TASK MATERIAL:
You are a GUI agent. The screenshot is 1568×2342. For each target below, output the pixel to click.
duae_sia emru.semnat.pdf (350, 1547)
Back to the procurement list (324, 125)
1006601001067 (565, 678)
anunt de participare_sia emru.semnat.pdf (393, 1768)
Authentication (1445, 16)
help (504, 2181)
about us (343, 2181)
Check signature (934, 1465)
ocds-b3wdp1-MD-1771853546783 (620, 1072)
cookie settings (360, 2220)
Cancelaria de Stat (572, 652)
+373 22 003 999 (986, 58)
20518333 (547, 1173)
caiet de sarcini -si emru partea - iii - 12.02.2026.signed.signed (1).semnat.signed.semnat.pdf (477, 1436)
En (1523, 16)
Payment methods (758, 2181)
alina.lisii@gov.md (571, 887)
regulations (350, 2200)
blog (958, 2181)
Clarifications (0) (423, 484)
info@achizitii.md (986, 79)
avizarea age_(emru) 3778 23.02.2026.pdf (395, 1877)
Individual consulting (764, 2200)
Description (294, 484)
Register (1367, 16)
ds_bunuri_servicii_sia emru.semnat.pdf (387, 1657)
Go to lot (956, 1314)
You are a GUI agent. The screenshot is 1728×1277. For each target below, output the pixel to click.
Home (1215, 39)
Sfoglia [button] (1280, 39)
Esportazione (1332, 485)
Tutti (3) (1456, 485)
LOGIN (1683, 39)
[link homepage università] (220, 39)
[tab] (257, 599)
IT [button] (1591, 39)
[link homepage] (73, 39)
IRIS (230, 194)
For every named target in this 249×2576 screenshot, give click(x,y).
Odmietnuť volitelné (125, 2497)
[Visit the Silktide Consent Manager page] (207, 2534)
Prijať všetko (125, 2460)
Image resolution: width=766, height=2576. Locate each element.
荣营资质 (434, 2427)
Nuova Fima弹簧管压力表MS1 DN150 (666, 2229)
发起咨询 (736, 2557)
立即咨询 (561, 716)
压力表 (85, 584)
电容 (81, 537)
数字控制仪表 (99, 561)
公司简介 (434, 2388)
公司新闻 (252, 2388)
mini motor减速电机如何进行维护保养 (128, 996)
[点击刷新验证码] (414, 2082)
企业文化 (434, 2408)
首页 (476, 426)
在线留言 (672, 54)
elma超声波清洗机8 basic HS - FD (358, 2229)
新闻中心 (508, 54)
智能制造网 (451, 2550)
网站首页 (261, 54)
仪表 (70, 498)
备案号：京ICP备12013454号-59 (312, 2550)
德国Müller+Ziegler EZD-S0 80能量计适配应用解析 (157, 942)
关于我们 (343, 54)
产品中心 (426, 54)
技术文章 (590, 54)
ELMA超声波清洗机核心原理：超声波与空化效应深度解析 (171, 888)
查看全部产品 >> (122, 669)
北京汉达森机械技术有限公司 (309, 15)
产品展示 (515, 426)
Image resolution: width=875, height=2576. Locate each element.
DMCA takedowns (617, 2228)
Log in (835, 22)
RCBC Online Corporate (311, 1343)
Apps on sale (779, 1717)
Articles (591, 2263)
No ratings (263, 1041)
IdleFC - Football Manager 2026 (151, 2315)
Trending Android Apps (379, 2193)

WHAT NEEDS TO BE DONE:
The first line of the entries above and every line after it, up to and including the line with "Check signature (934, 1465)", should be set down exactly.

ANSWER BOX:
You are a GUI agent. The screenshot is 1568×2342. For each target below, output the pixel to click.
duae_sia emru.semnat.pdf (350, 1547)
Back to the procurement list (324, 125)
1006601001067 (565, 678)
anunt de participare_sia emru.semnat.pdf (393, 1768)
Authentication (1445, 16)
help (504, 2181)
about us (343, 2181)
Check signature (934, 1465)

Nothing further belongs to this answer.